Ilias Selionis

Personal information
- Full name: Ilias Selionis
- Date of birth: 29 December 1958
- Place of birth: Larissa, Greece
- Date of death: 12 February 2024 (aged 65)
- Place of death: Larissa, Greece
- Height: 1.73 m (5 ft 8 in)
- Position: Defender

Youth career
- 1973–1974: Kissavos Sykourion
- 1974–1976: AEL Amateur

Senior career*
- Years: Team / Apps / (Gls)
- 1976–1981: AEL / 80 / (1)
- 1981–1984: OFI
- 1984–1985: AO Trikala
- 1985–1989: Toxotis Larissa

International career
- 1977–1978: Greece U19
- 1978–1980: Greece U21

Managerial career
- 1992–1995: Haravgi
- 1995–1996: Ikaros Neapolis
- 1996–1997: Olympos Larissa
- 2010s–2013: Larissa FCA
- 2013–2017: AEL (team manager & scout)

= Ilias Selionis =

Greek footballer

Ilias Selionis (Ηλίας Σελιώνης; born 29 December 1958 – 12 February 2024), was a Greek former professional football player who played as a defender.

==Club career==
Selionis started his career from Kissavos Sykourion before he joined the youth section of AEL in 1974 under Argentinian coach Horacio Moráles.

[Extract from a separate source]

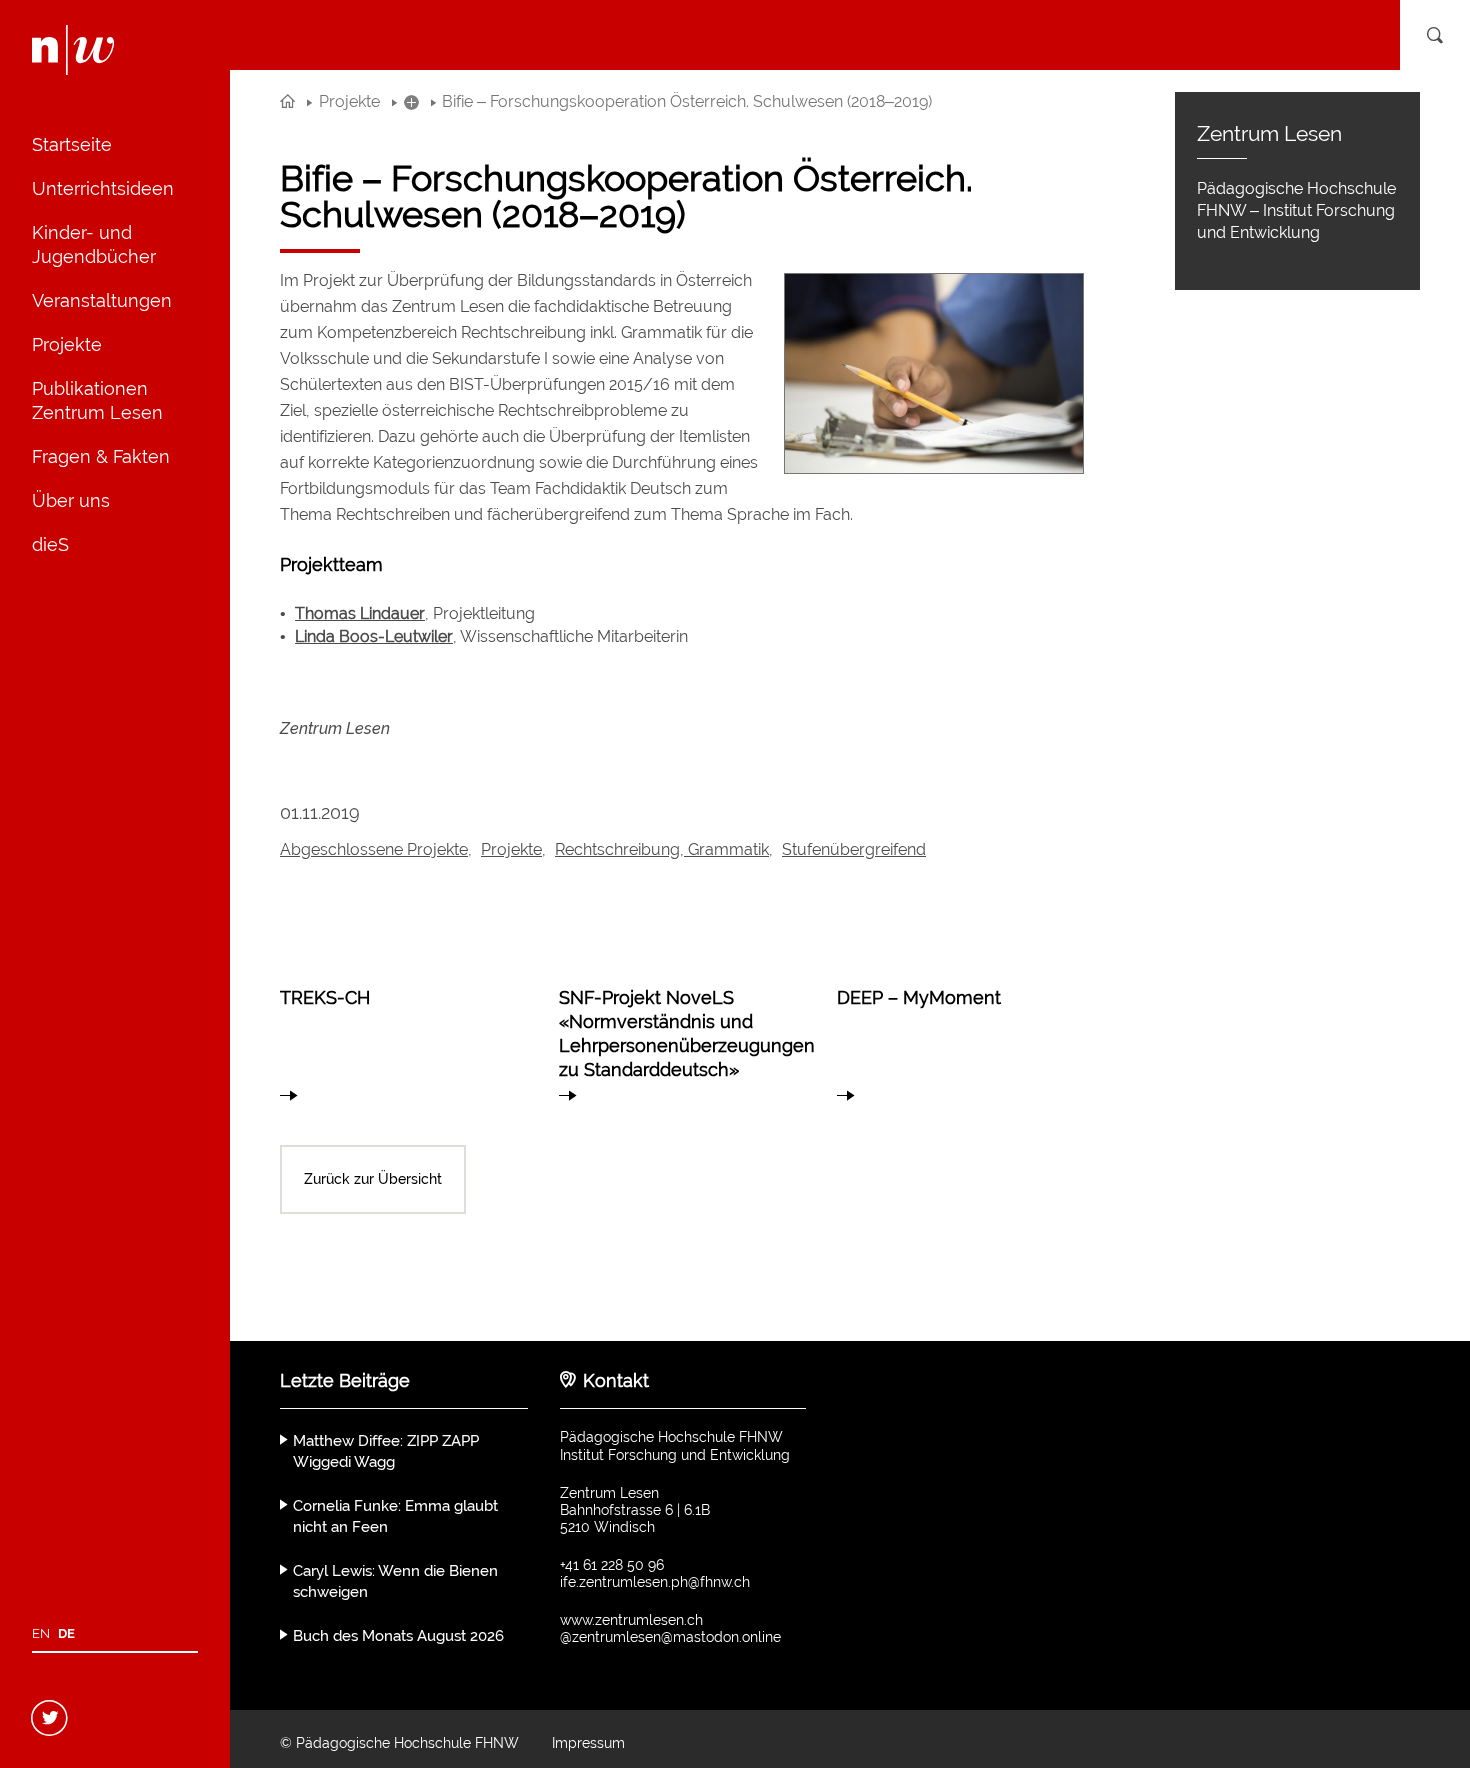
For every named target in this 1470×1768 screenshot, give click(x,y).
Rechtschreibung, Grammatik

He debuted for AEL's first team on 6 March 1976 against FAS Naoussa in the Greek second division. He moved to OFI in 1981 where he remained until 1984 and subsequently signed for AO Trikala. Selionis then played for Toxotis Larissa in Delta Ethniki and other local Larissa FCA clubs with Omonoia being his last in the early 1990s.
He overall played in Greek first division for 6 years (1978-1984).

==International career==
Selionis played for Greece U-19 and Greece U-21 a total 15 times in the late 1970s. He was also called up by coach Kostas Polychroniou to feature in the qualification stages of the 1978 UEFA Amateur Cup, alongside Takis Persias, Kostas Maloumidis and others.

==Coaching career==
After his retirement he coached various local clubs such as Haravgi and Ikaros Neapolis and later he became the longest serving arch-coach and also secretary of the Larissa FCA. He led the Larissa FCA squad to the 2010 PanHellenic final losing out to the 2011 UEFA Regions' Cup representation of Greece after a 4-1 defeat at the Leoforos Alexandras Stadium . In 2013 he took the role of the team manager and youth scout for AEL remaining at his post until 2017.
Selionis was responsible for various OFI's signings of young talents from the Larissa area throughout the years (Ilias Kotsios, Konstantinos Mangos, Pavlos Adamos, Vasilios Koutsianikoulis).

==Death==
Selionis, known for his pleasant personality, died in Larissa due to illness caused by cancer, at the age of 65.